Per il 2027 ZXMoto punta anche al Mondiale MXGP, con un progetto dedicato alla classe regina del motocross e una nuova MX450. Il quadro che emerge è quindi quello di un costruttore che vuole utilizzare le competizioni internazionali come strumento per costruire credibilità e accelerare lo sviluppo dei propri prodotti.

È una strategia impegnativa, perché correre contemporaneamente in pista, nel motocross e nei rally raid richiede investimenti e competenze molto differenti. La Dakar sarà probabilmente il banco di prova più evidente.

L’edizione 2027 è prevista dall’1 al 15 gennaio e rappresenterà il vero debutto della ZXMoto 450 Rally nel confronto diretto con le moto e le squadre che da anni dominano questa disciplina.

Per il momento sarebbe prematuro parlare di possibili risultati. Un conto è avere una moto competitiva sulla carta, un altro è portarla per migliaia di chilometri attraverso una Dakar senza problemi. Ed è proprio questo il punto.

ZXMoto non sembra voler utilizzare la gara soltanto come vetrina. Il marchio considera il rally raid un ambiente di sviluppo nel quale ogni componente viene portato vicino ai propri limiti.
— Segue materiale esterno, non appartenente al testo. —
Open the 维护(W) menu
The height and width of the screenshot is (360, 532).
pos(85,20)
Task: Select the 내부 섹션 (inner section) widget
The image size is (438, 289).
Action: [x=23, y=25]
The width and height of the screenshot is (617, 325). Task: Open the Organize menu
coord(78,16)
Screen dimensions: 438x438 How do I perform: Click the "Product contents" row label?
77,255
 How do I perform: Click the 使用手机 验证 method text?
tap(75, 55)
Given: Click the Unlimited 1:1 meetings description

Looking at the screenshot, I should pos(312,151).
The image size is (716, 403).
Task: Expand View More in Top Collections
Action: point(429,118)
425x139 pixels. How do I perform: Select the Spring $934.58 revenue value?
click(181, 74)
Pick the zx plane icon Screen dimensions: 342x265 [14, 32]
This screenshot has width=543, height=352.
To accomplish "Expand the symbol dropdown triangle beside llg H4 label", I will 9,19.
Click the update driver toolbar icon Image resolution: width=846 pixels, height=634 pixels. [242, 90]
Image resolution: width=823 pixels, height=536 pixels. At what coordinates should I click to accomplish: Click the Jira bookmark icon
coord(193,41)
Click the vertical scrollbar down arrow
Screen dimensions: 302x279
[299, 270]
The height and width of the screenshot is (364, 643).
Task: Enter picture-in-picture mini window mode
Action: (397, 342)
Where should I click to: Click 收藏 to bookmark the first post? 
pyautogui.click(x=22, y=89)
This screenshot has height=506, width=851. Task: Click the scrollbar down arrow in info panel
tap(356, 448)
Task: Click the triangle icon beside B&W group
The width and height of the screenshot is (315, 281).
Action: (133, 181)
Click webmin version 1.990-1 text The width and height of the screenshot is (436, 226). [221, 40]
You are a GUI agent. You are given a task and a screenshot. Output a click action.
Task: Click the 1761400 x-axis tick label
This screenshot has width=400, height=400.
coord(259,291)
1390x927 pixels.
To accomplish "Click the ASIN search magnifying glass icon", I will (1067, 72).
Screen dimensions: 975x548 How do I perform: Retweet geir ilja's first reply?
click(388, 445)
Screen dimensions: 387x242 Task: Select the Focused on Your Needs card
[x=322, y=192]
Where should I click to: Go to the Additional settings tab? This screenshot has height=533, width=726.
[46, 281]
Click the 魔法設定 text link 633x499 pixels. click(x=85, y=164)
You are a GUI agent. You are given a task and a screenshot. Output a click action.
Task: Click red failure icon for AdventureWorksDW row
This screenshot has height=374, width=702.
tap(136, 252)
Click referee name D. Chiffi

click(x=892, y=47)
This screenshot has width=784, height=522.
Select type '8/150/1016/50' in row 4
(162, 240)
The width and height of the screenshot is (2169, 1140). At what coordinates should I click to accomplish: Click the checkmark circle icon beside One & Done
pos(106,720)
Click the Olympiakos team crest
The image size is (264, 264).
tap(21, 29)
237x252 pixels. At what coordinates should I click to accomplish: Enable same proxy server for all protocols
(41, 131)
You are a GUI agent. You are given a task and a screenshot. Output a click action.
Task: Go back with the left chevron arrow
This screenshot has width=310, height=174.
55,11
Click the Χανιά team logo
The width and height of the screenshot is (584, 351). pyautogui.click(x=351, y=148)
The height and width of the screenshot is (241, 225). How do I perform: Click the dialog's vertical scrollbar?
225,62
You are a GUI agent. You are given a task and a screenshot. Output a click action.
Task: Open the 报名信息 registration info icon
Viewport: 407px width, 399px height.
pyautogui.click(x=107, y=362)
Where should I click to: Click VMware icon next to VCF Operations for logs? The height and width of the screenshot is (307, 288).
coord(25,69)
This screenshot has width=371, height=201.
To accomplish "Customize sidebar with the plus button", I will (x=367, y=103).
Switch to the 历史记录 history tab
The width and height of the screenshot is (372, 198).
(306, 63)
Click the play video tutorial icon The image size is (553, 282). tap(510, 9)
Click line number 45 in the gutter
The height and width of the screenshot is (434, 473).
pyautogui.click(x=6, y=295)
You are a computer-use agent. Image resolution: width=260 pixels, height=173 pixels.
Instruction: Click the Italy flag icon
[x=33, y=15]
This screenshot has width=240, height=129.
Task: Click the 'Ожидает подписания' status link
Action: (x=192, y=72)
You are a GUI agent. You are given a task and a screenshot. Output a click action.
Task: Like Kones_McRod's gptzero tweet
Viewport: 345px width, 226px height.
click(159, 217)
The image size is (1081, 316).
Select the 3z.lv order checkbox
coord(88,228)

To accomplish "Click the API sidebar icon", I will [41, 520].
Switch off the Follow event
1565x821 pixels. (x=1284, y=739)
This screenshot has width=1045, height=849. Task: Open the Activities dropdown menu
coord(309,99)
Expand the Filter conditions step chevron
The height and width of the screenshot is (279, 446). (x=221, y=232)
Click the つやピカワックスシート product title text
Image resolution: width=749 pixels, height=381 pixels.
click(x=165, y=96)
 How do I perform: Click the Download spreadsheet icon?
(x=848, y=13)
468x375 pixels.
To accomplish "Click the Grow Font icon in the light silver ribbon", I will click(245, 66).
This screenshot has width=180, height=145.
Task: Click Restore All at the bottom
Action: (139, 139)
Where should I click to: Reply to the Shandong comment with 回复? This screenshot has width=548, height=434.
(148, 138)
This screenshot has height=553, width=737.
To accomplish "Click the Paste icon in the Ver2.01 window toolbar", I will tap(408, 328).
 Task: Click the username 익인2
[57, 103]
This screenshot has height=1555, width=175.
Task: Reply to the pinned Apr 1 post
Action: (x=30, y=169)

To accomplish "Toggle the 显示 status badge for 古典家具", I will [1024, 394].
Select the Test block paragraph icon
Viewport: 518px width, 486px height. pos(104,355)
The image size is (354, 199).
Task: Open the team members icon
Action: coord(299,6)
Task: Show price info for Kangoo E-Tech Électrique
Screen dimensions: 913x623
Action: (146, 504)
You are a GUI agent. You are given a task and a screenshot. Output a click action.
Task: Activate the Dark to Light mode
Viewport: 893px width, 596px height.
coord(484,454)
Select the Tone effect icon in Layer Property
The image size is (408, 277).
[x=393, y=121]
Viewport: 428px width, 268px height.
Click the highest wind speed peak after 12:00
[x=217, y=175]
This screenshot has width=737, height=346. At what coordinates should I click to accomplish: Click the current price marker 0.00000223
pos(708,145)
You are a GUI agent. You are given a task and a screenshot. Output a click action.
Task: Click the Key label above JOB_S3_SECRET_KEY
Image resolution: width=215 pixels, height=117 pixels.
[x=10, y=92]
Sospensioni, motore, elettronica, raffreddamento e materiali possono essere verificati in condizioni che difficilmente sarebbero riproducibili durante un normale programma di collaudo.

Quello che verrà imparato sulla 450 Rally potrebbe quindi trovare applicazione anche sui futuri modelli destinati al pubblico.

Prima, però, bisognerà superare il deserto. Il Rallye du Maroc offrirà già una prima indicazione concreta sul livello raggiunto dal progetto. Poi, a gennaio, arriverà l’esame più difficile: la Dakar 2027. Per ZXMoto sarà molto più di una nuova gara da aggiungere al calendario. Sarà il test con cui capire quanto rapidamente un marchio emergente possa avvicinarsi ai grandi specialisti mondiali del fuoristrada.